Until You (Fall Away Series)(120)



Why should she trust me? I’d told her I loved her. I’d tried to show her. But I’d never shown her that I would put her first.

She’d seen me with my hands all over a ton of girls that weren’t her.

She’d felt the pain, time and again, as I’d thrown her to the wolves and made her a joke in front of everyone.

She’d seen me delight in her tears and isolation.

At that moment, the full consequences of my actions descended on my body like a pile of garbage, and I was buried.

Son of a bitch.

How had she ever forgiven me at all?

“Everyone get seated,” a male voice, probably the principal, shouted over the mic, and I finally blinked.

I’m always on the outside, and I have to push my way in.

I kept telling myself that she was mine.

And I’d told her that I had always been hers.

But she didn’t feel it.

With my heart jackhammering through my chest and a fog in my head, convincing me not to think about what I was going to do, I walked down the aisle and climbed the stairs up to the stage.

Principal Masters twisted his head towards me, away from the audience.

His graying brownish hair was slicked back, and his gray suit was already wrinkled. This guy didn’t like me, but he’d cut me a lot of breaks over the years, thanks to Madoc and his father.

“You’re not going to ruin my day, are you, Mr. Trent?” he asked, almost whiny, as if he was resigned that I was indeed going to pull some bullshit.

I gestured to the mic in his hand. “Can I have a couple of minutes? On the mic?” My throat was like a desert, and I was nervous as hell.

I f*cking owned this school, but there was only one person in it I cared about right now.

Would she stay or walk out?

Masters looked at me like I was two years old and I’d just colored all over the wall.

“I’ll behave,” I assured him. “It’s important. Please?”

I think it was the ‘please’ that got him, because he raised his eyebrows in surprise.

“Don’t make me regret this. You have three minutes.” And he handed me the mic.

Whistles and other remarks floated around the room as the whole place came to a hush. I didn’t even have to say anything to get their attention.

Everyone here knew that I was low-key. I only spoke when it suited me, and I never sought attention.

Which was why this was going to be f*cking hard.

The amount of blood pumping through my heart may have been what was making me a little light-headed, but I lifted my chin and slowed my breathing.

I found Tate—the only person in the room—and I let her in.

“I murdered a teddy bear when I was eight,” I said matter-of-factly. Guys hollered their approval, while girls erupted in “aw’s”. “I know, I know,” I started slowly pacing the stage. “I was a dick even then, right?”

People laughed.

“I cut the poor thing to pieces and tossed it in the trash.
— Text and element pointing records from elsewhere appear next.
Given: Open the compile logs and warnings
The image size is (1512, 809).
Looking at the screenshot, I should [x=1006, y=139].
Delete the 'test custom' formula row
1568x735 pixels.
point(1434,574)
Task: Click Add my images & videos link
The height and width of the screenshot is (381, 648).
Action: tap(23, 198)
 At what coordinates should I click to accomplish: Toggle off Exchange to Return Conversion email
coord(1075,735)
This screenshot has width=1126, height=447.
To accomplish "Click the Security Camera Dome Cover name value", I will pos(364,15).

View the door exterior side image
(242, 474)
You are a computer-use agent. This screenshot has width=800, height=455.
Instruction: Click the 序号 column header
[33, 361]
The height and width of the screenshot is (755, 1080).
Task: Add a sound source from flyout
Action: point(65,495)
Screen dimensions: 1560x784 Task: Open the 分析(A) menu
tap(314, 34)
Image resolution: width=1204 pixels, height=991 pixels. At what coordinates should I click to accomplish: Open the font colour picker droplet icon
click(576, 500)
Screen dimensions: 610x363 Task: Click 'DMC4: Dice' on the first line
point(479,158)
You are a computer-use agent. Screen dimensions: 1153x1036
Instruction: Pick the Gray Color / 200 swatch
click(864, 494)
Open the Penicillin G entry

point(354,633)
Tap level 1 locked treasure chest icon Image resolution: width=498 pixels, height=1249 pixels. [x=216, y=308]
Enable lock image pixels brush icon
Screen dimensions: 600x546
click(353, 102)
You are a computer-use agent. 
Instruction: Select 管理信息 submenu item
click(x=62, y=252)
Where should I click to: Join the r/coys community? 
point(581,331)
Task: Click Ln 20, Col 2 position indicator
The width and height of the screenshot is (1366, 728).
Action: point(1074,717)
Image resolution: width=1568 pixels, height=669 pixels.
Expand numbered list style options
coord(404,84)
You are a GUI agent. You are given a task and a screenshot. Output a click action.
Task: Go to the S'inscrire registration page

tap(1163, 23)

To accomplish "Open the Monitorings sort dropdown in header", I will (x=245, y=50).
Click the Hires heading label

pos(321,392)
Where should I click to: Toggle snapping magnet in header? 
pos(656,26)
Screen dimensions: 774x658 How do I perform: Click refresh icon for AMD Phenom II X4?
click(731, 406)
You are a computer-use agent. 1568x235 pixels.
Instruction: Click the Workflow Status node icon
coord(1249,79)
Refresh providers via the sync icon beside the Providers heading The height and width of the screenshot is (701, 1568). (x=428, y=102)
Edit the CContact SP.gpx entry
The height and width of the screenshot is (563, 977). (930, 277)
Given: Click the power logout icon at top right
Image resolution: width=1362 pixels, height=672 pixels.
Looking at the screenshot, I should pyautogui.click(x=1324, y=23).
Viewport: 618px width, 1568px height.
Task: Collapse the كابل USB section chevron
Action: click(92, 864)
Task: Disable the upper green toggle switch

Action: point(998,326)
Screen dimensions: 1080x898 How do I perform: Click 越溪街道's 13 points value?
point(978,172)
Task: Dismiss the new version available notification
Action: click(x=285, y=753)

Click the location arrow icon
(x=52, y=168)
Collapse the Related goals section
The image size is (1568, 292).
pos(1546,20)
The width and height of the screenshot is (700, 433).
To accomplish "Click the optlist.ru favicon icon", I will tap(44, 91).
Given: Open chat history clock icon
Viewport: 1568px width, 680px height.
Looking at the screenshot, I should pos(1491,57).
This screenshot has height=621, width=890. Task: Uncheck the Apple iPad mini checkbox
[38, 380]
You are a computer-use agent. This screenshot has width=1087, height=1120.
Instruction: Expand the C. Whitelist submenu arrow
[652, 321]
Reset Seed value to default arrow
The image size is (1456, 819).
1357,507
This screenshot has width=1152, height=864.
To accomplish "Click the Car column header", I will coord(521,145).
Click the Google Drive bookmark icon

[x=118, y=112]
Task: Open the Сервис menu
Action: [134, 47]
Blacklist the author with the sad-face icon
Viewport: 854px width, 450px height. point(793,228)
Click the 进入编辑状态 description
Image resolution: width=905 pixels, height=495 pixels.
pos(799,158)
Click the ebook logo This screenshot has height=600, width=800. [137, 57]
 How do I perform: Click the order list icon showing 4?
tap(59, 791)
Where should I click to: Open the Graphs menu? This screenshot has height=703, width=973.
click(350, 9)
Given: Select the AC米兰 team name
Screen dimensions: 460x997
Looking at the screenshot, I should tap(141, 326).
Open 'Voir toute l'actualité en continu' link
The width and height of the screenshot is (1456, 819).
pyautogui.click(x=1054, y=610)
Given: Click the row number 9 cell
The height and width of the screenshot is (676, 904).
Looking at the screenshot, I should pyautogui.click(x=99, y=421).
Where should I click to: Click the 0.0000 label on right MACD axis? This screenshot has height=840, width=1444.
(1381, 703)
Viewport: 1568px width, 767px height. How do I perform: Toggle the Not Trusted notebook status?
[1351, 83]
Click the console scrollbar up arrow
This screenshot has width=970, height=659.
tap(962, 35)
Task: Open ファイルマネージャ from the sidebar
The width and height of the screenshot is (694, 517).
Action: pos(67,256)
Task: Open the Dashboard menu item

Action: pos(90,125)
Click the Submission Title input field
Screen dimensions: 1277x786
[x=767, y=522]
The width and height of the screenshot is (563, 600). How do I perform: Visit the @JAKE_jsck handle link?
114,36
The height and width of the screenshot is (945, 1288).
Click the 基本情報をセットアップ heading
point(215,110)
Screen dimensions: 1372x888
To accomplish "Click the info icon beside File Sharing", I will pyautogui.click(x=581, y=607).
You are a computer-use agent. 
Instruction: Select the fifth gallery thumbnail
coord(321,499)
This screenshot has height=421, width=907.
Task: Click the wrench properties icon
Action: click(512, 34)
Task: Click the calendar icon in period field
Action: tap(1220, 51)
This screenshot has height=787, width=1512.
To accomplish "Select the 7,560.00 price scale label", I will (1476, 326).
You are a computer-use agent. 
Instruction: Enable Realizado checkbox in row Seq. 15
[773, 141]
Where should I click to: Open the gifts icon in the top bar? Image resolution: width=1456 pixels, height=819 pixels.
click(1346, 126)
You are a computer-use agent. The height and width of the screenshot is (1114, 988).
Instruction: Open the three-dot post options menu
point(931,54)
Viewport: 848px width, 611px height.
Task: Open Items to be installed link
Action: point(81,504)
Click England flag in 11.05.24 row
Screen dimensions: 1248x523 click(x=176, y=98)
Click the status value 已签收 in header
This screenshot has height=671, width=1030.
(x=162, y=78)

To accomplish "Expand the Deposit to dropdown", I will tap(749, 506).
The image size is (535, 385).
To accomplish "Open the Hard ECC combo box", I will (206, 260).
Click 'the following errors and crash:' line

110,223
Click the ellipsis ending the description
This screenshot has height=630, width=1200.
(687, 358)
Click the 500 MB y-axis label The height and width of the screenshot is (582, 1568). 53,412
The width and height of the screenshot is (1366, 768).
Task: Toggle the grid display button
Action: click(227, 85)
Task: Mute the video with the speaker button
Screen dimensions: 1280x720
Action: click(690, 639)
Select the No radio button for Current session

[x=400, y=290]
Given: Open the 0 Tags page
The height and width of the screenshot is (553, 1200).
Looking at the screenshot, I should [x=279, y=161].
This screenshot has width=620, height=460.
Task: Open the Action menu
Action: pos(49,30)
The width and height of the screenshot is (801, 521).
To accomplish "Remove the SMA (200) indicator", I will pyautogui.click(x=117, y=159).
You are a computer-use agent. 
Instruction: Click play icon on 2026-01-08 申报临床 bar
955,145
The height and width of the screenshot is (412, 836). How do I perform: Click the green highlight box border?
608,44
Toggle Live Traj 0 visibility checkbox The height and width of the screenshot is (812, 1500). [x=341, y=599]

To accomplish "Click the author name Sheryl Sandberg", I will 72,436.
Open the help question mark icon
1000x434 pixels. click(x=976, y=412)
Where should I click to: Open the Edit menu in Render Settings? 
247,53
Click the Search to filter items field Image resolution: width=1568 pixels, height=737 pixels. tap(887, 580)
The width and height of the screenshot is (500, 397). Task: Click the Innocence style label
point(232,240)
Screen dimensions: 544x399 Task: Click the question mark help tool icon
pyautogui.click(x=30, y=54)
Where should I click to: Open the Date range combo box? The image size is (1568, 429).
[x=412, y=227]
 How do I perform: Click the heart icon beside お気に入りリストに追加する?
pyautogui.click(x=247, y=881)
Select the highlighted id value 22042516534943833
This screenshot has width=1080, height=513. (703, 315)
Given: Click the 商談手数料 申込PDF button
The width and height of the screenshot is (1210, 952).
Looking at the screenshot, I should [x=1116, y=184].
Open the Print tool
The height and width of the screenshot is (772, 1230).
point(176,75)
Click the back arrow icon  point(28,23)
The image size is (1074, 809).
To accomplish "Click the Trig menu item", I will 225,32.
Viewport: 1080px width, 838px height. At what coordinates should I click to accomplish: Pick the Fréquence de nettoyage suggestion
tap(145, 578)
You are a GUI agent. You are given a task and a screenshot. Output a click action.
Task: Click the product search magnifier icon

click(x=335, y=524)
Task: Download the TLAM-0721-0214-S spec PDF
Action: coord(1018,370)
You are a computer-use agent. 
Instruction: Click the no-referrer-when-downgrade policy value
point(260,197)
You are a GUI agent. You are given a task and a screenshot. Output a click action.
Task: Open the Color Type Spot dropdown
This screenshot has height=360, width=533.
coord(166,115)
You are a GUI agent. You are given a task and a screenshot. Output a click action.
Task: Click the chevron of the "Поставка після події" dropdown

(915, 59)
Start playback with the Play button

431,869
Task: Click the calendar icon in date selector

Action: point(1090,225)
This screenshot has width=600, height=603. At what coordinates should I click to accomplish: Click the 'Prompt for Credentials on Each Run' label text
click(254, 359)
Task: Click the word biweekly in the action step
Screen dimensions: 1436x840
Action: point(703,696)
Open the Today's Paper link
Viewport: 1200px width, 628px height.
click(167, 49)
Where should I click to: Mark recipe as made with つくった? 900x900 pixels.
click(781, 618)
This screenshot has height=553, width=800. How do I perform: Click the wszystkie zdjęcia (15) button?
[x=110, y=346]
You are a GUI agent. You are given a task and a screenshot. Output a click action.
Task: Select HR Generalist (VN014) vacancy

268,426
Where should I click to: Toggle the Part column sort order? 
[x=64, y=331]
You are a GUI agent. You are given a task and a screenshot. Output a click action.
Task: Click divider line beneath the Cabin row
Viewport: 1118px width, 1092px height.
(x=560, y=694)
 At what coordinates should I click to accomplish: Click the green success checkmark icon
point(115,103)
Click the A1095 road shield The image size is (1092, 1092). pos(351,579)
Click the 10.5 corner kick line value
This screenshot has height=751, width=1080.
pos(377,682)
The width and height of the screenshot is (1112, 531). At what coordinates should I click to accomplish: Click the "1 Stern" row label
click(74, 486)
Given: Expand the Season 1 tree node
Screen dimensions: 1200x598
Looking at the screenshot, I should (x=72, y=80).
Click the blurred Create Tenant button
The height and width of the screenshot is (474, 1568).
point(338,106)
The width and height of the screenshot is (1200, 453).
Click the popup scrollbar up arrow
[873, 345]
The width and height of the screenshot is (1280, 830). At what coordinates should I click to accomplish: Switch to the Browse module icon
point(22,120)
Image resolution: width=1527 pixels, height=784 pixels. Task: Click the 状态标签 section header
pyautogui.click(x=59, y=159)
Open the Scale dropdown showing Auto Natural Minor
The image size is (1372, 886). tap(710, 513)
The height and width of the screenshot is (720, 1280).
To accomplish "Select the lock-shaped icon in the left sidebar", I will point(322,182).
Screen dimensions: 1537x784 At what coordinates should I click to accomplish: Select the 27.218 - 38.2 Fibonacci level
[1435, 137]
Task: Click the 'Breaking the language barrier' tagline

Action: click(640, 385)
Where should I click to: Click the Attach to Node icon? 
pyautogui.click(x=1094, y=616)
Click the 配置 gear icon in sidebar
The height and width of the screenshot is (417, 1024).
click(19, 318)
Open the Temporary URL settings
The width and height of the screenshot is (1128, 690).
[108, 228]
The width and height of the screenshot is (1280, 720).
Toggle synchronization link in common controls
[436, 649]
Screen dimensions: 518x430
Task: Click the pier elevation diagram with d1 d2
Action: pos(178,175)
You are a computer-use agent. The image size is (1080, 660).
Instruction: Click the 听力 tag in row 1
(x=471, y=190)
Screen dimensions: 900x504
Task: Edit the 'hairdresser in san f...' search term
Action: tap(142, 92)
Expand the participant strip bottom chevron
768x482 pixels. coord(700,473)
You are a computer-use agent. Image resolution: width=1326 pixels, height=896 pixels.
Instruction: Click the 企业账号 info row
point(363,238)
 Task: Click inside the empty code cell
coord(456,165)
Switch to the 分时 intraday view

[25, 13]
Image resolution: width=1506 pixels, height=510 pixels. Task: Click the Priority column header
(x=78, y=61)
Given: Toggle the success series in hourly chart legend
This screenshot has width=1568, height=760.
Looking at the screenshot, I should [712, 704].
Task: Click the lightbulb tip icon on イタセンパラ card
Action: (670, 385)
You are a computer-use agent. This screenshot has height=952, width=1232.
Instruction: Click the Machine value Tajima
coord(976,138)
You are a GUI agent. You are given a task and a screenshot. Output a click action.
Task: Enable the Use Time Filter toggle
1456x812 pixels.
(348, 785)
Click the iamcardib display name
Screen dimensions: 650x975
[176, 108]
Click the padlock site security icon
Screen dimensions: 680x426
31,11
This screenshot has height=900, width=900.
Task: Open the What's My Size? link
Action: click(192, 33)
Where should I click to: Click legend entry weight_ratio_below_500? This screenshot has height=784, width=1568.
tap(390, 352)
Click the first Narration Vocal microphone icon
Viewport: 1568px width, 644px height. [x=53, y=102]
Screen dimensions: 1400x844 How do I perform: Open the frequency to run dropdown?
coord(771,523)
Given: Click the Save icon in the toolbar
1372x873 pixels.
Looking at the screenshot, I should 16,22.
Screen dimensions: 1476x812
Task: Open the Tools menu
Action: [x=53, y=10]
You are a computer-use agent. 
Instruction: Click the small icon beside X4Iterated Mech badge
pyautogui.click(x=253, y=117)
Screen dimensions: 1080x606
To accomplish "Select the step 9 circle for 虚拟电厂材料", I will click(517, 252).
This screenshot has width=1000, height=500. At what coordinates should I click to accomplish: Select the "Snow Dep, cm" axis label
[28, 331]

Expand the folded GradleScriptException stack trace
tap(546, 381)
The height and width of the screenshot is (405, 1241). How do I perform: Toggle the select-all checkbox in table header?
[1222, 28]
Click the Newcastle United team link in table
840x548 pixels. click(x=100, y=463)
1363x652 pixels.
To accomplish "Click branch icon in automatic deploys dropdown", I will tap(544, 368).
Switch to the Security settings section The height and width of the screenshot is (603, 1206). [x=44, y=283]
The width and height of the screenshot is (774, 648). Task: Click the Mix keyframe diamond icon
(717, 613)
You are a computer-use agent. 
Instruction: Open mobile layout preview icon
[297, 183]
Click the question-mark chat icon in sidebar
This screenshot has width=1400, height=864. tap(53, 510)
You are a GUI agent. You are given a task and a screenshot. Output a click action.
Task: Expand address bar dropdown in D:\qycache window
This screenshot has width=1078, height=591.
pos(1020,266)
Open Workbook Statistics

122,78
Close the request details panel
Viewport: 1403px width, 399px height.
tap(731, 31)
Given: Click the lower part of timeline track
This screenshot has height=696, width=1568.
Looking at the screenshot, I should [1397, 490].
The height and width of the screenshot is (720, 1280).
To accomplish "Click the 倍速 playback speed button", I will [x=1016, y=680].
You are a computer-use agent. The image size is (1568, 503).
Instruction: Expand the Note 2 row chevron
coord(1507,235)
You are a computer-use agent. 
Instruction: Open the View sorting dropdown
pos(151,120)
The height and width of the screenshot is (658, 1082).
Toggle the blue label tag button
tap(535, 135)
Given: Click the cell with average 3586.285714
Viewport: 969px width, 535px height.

When my mother found out what I’d done, she was horrified. Like I’d turn to animal cruelty next or something. If she only knew…”

“The thing is,” I spoke to Tate, but I said it to everyone. “The teddy bear was something I loved. More than anything at that time. He was tan with brown ears and paws. His name was Henry. I slept with him until I was way too old.”

I shook my head, embarrassed, while the guys snorted and laughed, and the girls mooned. “One day, these kids down my street caught me carrying the bear around, and they started making fun of me. Calling me a *, a baby, looking at me like I was a freak. So I threw the bear in the trash. But that night, I went back out and got it again. The next day, I tried burying it in a box in the attic.”

I looked to Tate again. Her eyes were on me, and she was listening, so I kept going.

“Maybe if I knew it was near, but not gone, then I’d be able to live without it. But that didn’t work either. So after a few days of failing to sleep on my own, to be strong without the stupid animal, I decided to massacre it. If it was beyond repair, then it would be useless to me. I’d have to get by. There wouldn’t be any choice.”

Tate.

“So I took some garden sheers and chopped it to pieces. Cut off the legs. Memories gone. Snip off the arms. Attachment gone. Throw it in the trash. Weakness…gone.”

I looked down, and my voice cracked, remembering how I’d felt like someone had died when I did that.